Stored dataset items
┄┄┄┄┄┄┄┄┄┄

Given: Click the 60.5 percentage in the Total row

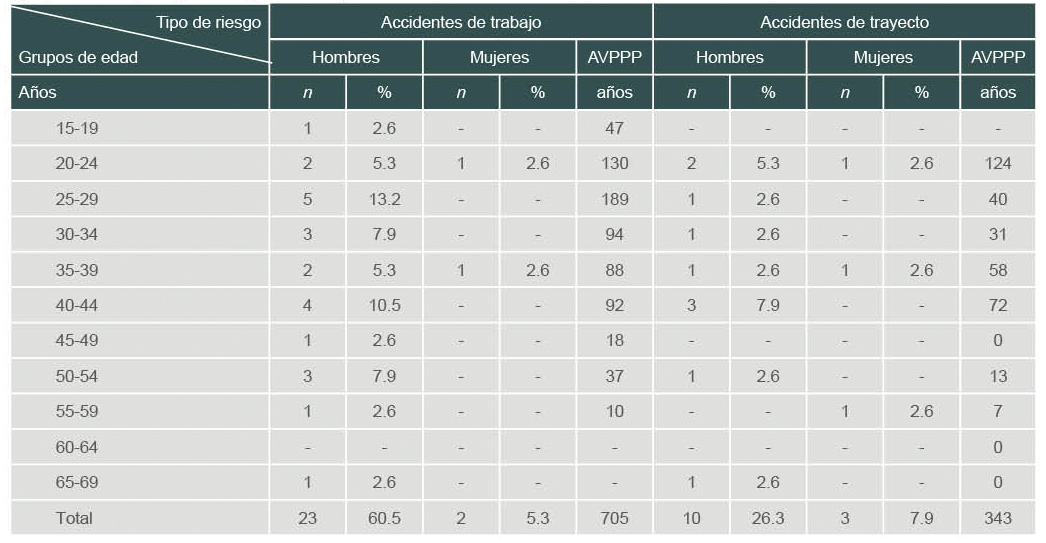Looking at the screenshot, I should (x=384, y=517).
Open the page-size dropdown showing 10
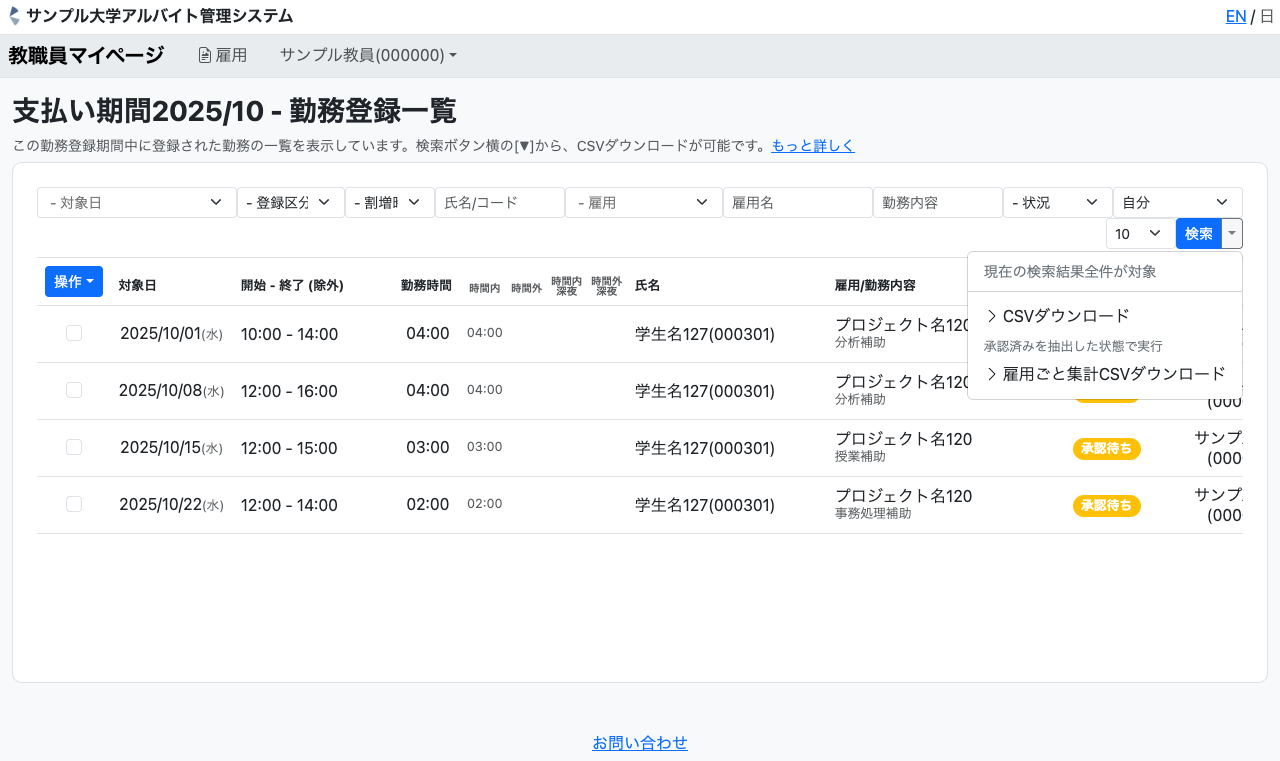 (1139, 233)
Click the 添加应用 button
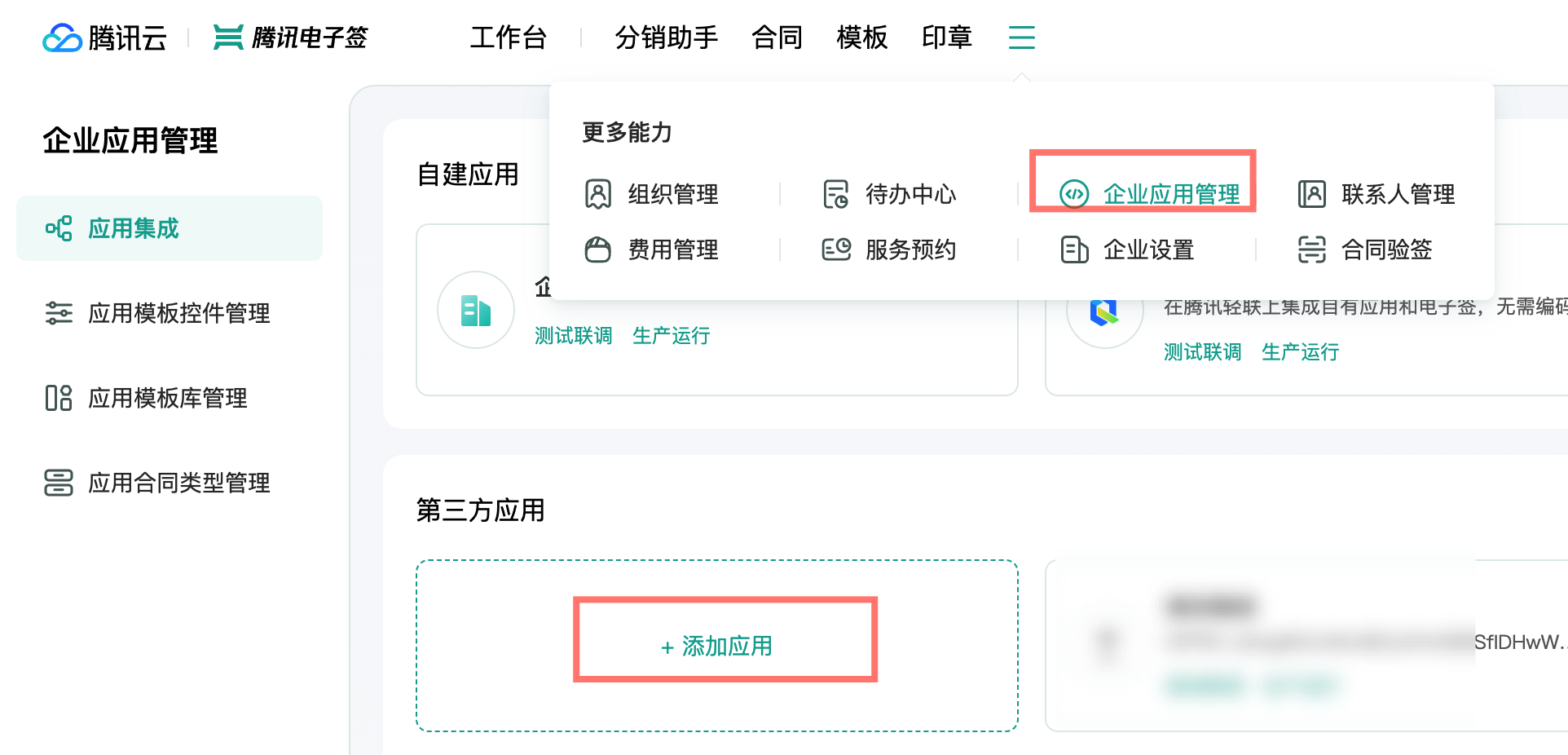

┄┄┄┄┄┄┄┄┄┄

- **WORK REQUIRED**
Give the data above back unchanged, except for the pictures.

- **OUTPUT OF THE TASK**
Given: Click the 60.5 percentage in the Total row

Looking at the screenshot, I should (x=384, y=517).
Open the page-size dropdown showing 10
 (1139, 233)
Click the 添加应用 button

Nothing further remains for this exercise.